Leon Neschle 17 (24. Woche 2007)

Manche Holländer machen Käse,
manche Österreicher einen Schmarren!

Patriotism is your conviction that this country is superior to all other countries,
because you were born in it. (George Bernard Shaw)

Neschle sagt es vorneweg, weil er es sonst gar nicht sagen kann: „als Deutscher“! Er meint weder die Holländer oder die Österreicher. Er meint sogar auf keinen Fall (!!!) die Holländer und die Österreicher, mit denen er bislang gern Kontakt hatte und hat. Auch die anderen weitaus mehrheitlichen Überhauptallermeisten dieser beiden Spezies sind superenorm nett. Einfach Klasse! Ach, was! Mindestens doppelt Klasse! So, der Deutschenvorspann bei solchen Themen wäre schon mal geschafft. Dann steigen wir mal sprachlich ein:

Deutsche Sprache, schwere Sprache[1]. Ein „Anführer“ kann sein Volk gleich doppelt „anführen“, entweder indem er vor ihm steht oder das Volk durch ihn hinterm Licht. Es kann sogar beides zusammenkommen. Dann wird es schlimm! Von „Selbstgerechtigkeit“ spricht man, wenn jemand sich selbst nicht gerecht wird. Und man „übersieht“ nur dann wirklich alles, wenn man überhaupt nichts übersieht. –

In diesem Essay geht es um lange Schatten, die ein unaussprechlicher „deutscher“(?!) „Anführer“, ein vegetarischer „Anstreicher“ aus B. in A., immer noch auf „die Deutschen“ wirft, und es geht um von „Deutschen“ (hier nicht „die Deutschen“) begangene Untaten! Es geht ums „Übersehen“ und ums Übergehen, um „Selbstgerechtigkeit“, mit der man sich selbst nicht gerecht wird, um pharisäerhafte Fingerzeige auf andere und den narzisstischen Blick in den eigenen Spiegel: „Oh, wie bist Du schön! So was hab’n wir lange nicht geseh’n, so schön, so schön!“

Das ist beinahe(!) das „Lied der Deutschen“, wenn eine ihrer Frauschaften eine sportliche Prüfung erfolgreich bestanden hat. Es kennzeichnet aber auch den selbstgefälligen Blick zweier kleinerer Nachbarn (Die anderen vergessen wir heute!) im Norden und Süden, wenn sie sich mit Moffen (NL) aus Poepenland oder mit Piefkes (A) vergleichen.

**UNTERSUCHTE DATEN:**
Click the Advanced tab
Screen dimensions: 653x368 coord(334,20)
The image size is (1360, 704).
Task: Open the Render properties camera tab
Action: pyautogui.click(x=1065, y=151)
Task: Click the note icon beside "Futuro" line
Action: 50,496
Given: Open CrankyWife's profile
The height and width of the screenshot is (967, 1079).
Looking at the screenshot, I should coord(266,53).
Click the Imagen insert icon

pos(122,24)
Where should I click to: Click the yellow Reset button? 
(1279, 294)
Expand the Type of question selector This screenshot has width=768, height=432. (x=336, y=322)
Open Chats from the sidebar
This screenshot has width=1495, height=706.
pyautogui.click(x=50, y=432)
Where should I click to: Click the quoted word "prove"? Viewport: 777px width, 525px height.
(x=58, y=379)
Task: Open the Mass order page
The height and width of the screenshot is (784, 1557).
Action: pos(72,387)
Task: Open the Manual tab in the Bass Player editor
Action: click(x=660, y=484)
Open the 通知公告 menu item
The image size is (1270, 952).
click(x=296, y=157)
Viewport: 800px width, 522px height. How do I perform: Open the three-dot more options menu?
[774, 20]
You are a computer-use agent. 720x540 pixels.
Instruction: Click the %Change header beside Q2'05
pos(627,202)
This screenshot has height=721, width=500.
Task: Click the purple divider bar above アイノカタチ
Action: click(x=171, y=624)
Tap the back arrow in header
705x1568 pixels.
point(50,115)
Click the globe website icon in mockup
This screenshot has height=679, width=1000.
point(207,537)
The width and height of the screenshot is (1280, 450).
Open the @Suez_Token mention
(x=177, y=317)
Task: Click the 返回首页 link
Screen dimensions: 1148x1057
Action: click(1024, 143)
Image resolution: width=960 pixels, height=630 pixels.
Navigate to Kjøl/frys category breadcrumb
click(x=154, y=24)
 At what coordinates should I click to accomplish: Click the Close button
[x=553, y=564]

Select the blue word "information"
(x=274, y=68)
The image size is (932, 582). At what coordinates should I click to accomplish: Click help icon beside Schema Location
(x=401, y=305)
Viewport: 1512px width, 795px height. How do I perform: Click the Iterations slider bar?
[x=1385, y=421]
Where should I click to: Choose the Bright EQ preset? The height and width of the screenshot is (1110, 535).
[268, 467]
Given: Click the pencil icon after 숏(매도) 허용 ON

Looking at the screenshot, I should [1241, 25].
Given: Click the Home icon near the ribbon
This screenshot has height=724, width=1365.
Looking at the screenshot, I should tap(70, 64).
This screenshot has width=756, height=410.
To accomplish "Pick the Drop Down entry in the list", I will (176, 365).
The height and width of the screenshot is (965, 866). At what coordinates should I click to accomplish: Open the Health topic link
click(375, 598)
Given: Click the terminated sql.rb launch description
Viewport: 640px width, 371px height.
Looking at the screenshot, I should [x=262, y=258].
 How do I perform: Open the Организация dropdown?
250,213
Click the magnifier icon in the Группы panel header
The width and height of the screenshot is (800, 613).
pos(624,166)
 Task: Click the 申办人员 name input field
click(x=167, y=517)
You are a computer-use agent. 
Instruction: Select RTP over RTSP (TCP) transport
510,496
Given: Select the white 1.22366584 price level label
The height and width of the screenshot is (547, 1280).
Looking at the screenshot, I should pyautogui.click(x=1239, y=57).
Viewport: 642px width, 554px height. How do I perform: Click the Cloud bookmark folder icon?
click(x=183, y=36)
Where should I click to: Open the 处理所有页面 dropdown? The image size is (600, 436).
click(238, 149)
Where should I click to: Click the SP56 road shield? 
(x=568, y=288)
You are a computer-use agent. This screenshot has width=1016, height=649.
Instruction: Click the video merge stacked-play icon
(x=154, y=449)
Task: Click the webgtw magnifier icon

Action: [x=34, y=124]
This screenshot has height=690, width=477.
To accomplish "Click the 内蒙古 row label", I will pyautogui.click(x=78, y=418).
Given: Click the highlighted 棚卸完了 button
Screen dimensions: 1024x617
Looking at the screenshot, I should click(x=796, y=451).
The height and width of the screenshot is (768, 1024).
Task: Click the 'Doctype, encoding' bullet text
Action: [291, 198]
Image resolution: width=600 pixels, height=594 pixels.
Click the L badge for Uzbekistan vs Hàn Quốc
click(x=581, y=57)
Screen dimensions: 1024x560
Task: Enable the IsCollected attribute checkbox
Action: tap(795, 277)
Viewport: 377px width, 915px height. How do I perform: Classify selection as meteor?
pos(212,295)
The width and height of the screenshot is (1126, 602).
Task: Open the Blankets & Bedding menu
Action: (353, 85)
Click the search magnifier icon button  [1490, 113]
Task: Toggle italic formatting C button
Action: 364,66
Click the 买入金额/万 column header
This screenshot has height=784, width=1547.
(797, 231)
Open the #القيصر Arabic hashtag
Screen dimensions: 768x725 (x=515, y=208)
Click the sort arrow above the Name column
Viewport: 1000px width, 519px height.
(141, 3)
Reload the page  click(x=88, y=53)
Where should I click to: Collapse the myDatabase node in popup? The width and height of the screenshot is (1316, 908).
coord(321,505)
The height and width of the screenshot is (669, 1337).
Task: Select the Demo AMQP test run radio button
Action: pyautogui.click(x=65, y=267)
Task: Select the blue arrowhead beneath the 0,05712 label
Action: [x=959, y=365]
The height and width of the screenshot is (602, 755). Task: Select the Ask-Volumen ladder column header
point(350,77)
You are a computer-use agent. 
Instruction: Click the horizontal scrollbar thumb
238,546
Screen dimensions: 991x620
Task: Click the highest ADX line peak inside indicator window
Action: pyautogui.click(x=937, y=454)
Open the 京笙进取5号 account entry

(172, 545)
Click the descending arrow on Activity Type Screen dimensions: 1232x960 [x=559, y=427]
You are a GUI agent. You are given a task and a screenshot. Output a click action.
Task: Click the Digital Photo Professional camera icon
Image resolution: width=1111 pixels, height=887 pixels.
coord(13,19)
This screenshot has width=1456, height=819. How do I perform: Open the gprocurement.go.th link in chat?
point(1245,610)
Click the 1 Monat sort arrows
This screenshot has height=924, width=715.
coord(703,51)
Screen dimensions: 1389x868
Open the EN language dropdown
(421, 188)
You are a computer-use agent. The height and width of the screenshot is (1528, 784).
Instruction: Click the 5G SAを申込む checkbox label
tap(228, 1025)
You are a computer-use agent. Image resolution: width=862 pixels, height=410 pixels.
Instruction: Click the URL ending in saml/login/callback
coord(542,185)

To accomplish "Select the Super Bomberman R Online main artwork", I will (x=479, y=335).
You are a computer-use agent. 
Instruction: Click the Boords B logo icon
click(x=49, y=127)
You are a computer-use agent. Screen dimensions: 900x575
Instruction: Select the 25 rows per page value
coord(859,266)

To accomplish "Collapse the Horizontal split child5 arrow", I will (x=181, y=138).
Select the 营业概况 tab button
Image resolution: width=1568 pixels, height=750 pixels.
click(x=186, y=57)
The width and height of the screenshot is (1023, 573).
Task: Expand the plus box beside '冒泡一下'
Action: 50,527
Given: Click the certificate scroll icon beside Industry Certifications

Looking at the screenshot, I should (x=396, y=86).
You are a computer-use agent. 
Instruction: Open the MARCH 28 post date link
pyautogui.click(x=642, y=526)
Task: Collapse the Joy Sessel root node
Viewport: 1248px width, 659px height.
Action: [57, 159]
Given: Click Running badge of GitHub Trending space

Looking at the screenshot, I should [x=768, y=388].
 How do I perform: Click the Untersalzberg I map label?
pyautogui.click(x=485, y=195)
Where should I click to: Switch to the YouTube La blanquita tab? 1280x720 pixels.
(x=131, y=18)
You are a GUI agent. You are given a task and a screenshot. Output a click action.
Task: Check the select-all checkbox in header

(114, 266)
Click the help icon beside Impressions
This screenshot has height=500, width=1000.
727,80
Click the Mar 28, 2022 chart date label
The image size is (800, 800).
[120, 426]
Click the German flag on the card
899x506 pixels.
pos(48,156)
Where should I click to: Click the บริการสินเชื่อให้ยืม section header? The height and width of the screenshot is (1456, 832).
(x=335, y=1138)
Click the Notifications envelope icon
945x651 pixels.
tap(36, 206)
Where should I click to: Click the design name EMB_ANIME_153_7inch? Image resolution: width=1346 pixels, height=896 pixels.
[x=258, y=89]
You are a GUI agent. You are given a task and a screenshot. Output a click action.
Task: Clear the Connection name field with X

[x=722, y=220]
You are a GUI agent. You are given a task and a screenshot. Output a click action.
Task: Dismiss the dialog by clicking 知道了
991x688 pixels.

**AUFGABEN:**
1) Beantworte zum Essay folgende Fragen:
(a) Von wem stammt das englische Zitat über Patriotismus?
(b) Wann spricht man laut dem Essay von „Selbstgerechtigkeit“?
(c) Welche Bezeichnungen für Deutsche nennt der Essay für die Niederlande und für Österreich?
2) Führe den Essay über deutsche Selbstgerechtigkeit und den Blick der Nachbarn im Norden und Süden im Anschluss an seinen letzten Satz mit einem weiteren Absatz fort.

**LÖSUNGEN:**
1)
(a) George Bernard Shaw
(b) Wenn jemand sich selbst nicht gerecht wird.
(c) Moffen (Niederlande) und Piefkes (Österreich)

2)
Zu besonderen Höhenflügen bringt einige dieser „kleinen Nachbarn“ ihre Selbstgefälligkeit, wenn sie die Zeituhr zurückdrehen und Gedächtnis und Denkfähigkeit bei ihnen zugleich zum Tiefflug ansetzt. Damals als die Deutschen sogar noch brauner und böser waren, gab es bei den Niederländern niemals nie gar keine Kollaborateure. Ganz Österreich gehörte dem Widerstand gegen den urdeutschen[2] Widerling A. H. an. Aus Austria sollte so ein ausgemachter Ausbeuter kommen? Nie! –

A. H.? Alfred Hitchcock?’ – Nee, hat aber auch mit „Psycho“ Geschichte geschrieben! Sogar „in echt“! Nicht bloß „in Film“! – ‚Apropos Film: Arnold Hasenschlecker?’ – Nee, heißt anders, kommt später, aber auch aus A.! –

Neschle erlebt ganz andere A.H.-Effekte zum Teil noch heute im Umgang mit diesen Nachbarn. Fangen wir unten an: bei den Niederländern, weil sie auf der Landkarte oben stehen!

A. „Ik ben woedend!“ Oder: Wie gemein kann Unterstützung sein?

Der Niederländer ist für den Engländer – der hier und heute „Ruhetag“ hat – „the Dutch“, die Niederländer sind „the Dutch people“[3], was etwa „die Deutschländer“ heißt und hierzulande nach „Bockwürstchen“ klingt. Dieser Name macht den Niederländer für den Engländer zum eigentlichen „Deutschen“ gegenüber dem „German“ (Fast zu verwechseln mit „germ“, dem Krankheitskeim!).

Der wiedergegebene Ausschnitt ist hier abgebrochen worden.